▶ **Task to complete**
Retype every line of the listing below, keeping each character as it appears.

▶ **Word and element location listing**
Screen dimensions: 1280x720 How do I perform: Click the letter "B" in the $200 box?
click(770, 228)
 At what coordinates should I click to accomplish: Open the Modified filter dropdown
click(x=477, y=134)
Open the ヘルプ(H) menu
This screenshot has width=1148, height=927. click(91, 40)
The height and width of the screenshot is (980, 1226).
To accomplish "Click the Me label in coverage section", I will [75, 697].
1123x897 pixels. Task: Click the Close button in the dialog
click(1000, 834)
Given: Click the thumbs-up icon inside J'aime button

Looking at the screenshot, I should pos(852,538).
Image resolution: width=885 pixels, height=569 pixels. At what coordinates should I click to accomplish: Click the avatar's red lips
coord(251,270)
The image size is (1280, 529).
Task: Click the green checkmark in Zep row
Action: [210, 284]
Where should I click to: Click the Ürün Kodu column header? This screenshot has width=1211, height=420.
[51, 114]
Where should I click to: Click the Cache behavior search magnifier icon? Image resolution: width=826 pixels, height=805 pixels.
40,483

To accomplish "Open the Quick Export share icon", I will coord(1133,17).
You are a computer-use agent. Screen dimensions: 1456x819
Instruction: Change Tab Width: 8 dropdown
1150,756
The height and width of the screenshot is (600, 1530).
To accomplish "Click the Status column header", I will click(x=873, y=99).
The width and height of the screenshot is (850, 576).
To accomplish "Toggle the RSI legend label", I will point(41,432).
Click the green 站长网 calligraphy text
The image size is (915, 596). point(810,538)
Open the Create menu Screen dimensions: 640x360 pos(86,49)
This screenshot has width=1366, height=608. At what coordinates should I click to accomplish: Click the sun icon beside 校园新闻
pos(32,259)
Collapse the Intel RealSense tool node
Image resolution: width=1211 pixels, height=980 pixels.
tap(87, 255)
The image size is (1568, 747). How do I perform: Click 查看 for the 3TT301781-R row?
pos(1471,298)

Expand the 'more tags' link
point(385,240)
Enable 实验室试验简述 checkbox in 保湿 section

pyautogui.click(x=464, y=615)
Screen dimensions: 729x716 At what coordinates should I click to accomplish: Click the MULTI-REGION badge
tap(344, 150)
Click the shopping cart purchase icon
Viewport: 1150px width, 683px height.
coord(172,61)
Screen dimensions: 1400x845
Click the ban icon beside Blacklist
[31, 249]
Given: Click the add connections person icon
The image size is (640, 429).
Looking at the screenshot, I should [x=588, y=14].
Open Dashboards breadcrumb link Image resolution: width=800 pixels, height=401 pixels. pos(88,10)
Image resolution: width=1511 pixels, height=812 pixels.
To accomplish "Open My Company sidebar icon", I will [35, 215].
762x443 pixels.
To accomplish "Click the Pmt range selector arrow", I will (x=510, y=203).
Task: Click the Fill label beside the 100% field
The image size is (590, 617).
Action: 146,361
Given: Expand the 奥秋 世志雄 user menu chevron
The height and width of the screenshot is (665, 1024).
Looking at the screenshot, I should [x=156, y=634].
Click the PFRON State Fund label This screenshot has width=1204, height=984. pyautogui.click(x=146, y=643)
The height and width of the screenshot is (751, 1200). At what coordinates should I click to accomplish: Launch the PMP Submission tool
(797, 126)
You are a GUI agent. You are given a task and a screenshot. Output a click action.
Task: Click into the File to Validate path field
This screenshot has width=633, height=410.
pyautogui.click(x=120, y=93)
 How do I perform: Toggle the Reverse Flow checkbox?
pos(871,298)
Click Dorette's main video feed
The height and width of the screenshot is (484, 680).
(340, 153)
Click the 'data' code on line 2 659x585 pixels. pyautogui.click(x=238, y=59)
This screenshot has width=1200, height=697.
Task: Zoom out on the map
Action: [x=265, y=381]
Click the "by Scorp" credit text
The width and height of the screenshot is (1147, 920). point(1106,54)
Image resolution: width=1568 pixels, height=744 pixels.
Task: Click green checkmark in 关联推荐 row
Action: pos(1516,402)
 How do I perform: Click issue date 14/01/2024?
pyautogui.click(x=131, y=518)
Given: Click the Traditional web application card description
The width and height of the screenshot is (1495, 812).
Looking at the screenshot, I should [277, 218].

▶ **Exercise result**
Screen dimensions: 1280x720 How do I perform: Click the letter "B" in the $200 box?
click(770, 228)
 At what coordinates should I click to accomplish: Open the Modified filter dropdown
click(x=477, y=134)
Open the ヘルプ(H) menu
This screenshot has width=1148, height=927. click(91, 40)
The height and width of the screenshot is (980, 1226).
To accomplish "Click the Me label in coverage section", I will [75, 697].
1123x897 pixels. Task: Click the Close button in the dialog
click(1000, 834)
Given: Click the thumbs-up icon inside J'aime button

Looking at the screenshot, I should pos(852,538).
Image resolution: width=885 pixels, height=569 pixels. At what coordinates should I click to accomplish: Click the avatar's red lips
coord(251,270)
The image size is (1280, 529).
Task: Click the green checkmark in Zep row
Action: [210, 284]
Where should I click to: Click the Ürün Kodu column header? This screenshot has width=1211, height=420.
[51, 114]
Where should I click to: Click the Cache behavior search magnifier icon? Image resolution: width=826 pixels, height=805 pixels.
40,483

To accomplish "Open the Quick Export share icon", I will coord(1133,17).
You are a computer-use agent. Screen dimensions: 1456x819
Instruction: Change Tab Width: 8 dropdown
1150,756
The height and width of the screenshot is (600, 1530).
To accomplish "Click the Status column header", I will click(x=873, y=99).
The width and height of the screenshot is (850, 576).
To accomplish "Toggle the RSI legend label", I will point(41,432).
Click the green 站长网 calligraphy text
The image size is (915, 596). point(810,538)
Open the Create menu Screen dimensions: 640x360 pos(86,49)
This screenshot has width=1366, height=608. At what coordinates should I click to accomplish: Click the sun icon beside 校园新闻
pos(32,259)
Collapse the Intel RealSense tool node
Image resolution: width=1211 pixels, height=980 pixels.
tap(87, 255)
The image size is (1568, 747). How do I perform: Click 查看 for the 3TT301781-R row?
pos(1471,298)

Expand the 'more tags' link
point(385,240)
Enable 实验室试验简述 checkbox in 保湿 section

pyautogui.click(x=464, y=615)
Screen dimensions: 729x716 At what coordinates should I click to accomplish: Click the MULTI-REGION badge
tap(344, 150)
Click the shopping cart purchase icon
Viewport: 1150px width, 683px height.
coord(172,61)
Screen dimensions: 1400x845
Click the ban icon beside Blacklist
[31, 249]
Given: Click the add connections person icon
The image size is (640, 429).
Looking at the screenshot, I should [x=588, y=14].
Open Dashboards breadcrumb link Image resolution: width=800 pixels, height=401 pixels. pos(88,10)
Image resolution: width=1511 pixels, height=812 pixels.
To accomplish "Open My Company sidebar icon", I will [35, 215].
762x443 pixels.
To accomplish "Click the Pmt range selector arrow", I will (x=510, y=203).
Task: Click the Fill label beside the 100% field
The image size is (590, 617).
Action: 146,361
Given: Expand the 奥秋 世志雄 user menu chevron
The height and width of the screenshot is (665, 1024).
Looking at the screenshot, I should [x=156, y=634].
Click the PFRON State Fund label This screenshot has width=1204, height=984. pyautogui.click(x=146, y=643)
The height and width of the screenshot is (751, 1200). At what coordinates should I click to accomplish: Launch the PMP Submission tool
(797, 126)
You are a GUI agent. You are given a task and a screenshot. Output a click action.
Task: Click into the File to Validate path field
This screenshot has width=633, height=410.
pyautogui.click(x=120, y=93)
 How do I perform: Toggle the Reverse Flow checkbox?
pos(871,298)
Click Dorette's main video feed
The height and width of the screenshot is (484, 680).
(340, 153)
Click the 'data' code on line 2 659x585 pixels. pyautogui.click(x=238, y=59)
This screenshot has width=1200, height=697.
Task: Zoom out on the map
Action: [x=265, y=381]
Click the "by Scorp" credit text
The width and height of the screenshot is (1147, 920). point(1106,54)
Image resolution: width=1568 pixels, height=744 pixels.
Task: Click green checkmark in 关联推荐 row
Action: pos(1516,402)
 How do I perform: Click issue date 14/01/2024?
pyautogui.click(x=131, y=518)
Given: Click the Traditional web application card description
The width and height of the screenshot is (1495, 812).
Looking at the screenshot, I should [277, 218].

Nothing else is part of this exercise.